33rd Mayor of Manchester, New Hampshire
- In office 1911–1912
- Preceded by: Eugene Elliott Reed
- Succeeded by: Charles C. Hayes

Personal details
- Born: October 24, 1864 Manchester, New Hampshire
- Died: August 25, 1926 (aged 61) Manchester, New Hampshire
- Party: Republican
- Spouse: Anna M. Spencer ​(m. 1891)​
- Relations: Isaac W. Smith Hiram Brown
- Profession: Pharmacist Politician

= Edward Clarke Smith =

American politician (1864–1926)

Edward Clarke Smith (October 24, 1864 – August 25, 1926) was a pharmacist and Republican politician in the U.S. State of New Hampshire. He served as the mayor of Manchester, New Hampshire, in 1911 and 1912.

==Early life and career==
Smith was born in Manchester, New Hampshire, the son of former Mayor Isaac W. Smith and Amanda (Brown) Smith. Smith's father served as mayor of Manchester in 1869. His mother was the daughter of former Mayor Hiram Brown, the first mayor of Manchester, who served from 1846 to 1847.

He is, to date, the only mayor of Manchester to have been descended from two others who have held the position. A newspaper account at the time of his death speculated that a grandfather-father-son succession had likely never occurred in an American city before.

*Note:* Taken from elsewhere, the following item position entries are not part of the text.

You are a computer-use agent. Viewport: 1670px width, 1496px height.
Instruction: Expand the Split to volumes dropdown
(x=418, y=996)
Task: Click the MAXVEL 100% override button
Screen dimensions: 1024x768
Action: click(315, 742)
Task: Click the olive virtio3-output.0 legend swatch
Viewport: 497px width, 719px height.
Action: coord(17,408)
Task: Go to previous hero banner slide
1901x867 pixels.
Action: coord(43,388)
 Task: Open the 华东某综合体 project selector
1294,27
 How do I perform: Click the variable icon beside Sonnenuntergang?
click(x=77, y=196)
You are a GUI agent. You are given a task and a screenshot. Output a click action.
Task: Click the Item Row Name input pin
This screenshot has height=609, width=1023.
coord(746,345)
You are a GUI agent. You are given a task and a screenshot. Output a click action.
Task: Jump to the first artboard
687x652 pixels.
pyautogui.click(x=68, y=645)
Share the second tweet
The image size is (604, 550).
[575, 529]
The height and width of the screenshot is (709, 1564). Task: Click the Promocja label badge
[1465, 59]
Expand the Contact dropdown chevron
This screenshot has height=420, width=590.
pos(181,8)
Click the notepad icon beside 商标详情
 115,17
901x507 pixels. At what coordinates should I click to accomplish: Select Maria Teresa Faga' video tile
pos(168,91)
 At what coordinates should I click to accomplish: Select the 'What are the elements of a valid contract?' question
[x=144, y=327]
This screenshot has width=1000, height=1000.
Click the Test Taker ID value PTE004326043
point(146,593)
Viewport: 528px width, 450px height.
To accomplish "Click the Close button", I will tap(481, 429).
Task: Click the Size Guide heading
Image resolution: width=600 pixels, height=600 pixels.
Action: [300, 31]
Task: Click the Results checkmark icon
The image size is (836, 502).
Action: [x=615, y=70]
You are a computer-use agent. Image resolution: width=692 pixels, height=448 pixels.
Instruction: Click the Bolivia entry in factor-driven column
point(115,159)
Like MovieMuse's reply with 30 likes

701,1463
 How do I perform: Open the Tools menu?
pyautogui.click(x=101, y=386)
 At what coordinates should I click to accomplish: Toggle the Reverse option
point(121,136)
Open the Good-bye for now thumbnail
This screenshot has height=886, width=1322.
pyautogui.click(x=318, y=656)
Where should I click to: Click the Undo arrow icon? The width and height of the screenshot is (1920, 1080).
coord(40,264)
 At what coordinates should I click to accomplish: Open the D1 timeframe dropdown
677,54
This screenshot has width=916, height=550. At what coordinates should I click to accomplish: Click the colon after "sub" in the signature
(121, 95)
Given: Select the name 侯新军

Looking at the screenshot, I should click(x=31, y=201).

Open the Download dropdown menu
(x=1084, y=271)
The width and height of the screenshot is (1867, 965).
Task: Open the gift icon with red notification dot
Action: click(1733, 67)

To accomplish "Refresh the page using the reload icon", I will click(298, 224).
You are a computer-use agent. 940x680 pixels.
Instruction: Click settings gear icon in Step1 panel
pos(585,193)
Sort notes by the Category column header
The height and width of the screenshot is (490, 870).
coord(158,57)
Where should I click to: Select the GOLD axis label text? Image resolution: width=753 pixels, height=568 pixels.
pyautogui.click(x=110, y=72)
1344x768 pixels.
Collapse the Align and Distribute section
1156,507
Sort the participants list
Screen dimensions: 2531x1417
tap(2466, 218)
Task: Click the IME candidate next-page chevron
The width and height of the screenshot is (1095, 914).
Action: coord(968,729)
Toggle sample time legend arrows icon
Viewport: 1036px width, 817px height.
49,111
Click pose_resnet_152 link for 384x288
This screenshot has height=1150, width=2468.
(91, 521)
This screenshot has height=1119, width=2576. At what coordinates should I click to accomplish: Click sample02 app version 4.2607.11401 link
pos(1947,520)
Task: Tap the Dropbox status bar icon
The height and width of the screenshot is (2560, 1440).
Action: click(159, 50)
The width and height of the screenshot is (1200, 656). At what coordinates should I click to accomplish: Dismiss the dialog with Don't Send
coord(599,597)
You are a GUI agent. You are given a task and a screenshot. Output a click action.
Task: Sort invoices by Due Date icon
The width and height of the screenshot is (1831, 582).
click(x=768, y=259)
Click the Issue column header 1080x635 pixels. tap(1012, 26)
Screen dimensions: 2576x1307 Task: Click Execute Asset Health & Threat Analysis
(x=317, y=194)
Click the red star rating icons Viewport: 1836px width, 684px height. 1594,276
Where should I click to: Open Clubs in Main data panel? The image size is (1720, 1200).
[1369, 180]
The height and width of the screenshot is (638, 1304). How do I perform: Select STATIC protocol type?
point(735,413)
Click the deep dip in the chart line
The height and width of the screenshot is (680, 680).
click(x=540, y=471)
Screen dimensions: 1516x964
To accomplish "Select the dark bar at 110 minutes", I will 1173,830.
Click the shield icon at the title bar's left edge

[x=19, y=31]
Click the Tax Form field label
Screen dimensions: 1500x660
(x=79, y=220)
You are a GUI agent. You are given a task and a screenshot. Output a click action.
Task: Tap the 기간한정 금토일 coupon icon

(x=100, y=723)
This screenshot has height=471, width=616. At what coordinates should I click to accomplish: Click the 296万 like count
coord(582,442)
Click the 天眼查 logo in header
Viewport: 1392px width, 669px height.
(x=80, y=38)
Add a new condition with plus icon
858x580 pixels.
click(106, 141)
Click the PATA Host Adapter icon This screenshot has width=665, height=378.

Smith attended local schools, graduating from Manchester High School in 1884. Following graduation, he began working in the drug store business as a clerk. He was awarded a pharmacist certificate from the state licensing board on April 24, 1889. He opened his own drug store is 1890 and owned the store until 1897, when he went into partnership with another drug store owner.

==Political career==
His political involvement began in 1895 when he was elected selectman from Ward 3 as a Republican. In 1897, he was elected city clerk for Manchester and was re-elected to the position in 1898 and 1899. In 1903, he was elected president and treasurer of the newly formed Uncanoonuc Incline Railroad and Development Company. In 1910, he was elected to a two-year term as mayor of Manchester, serving from 1911 to 1912.

Smith served as Secretary to Mayor Arthur E. Moreau in 1926. He died on August 25, 1926, in Manchester.

==Personal life==
Smith married Anna M. Spencer on April 14, 1891.

He was the son of former Manchester mayor Isaac W. Smith and the grandson of former Manchester mayor Hiram Brown.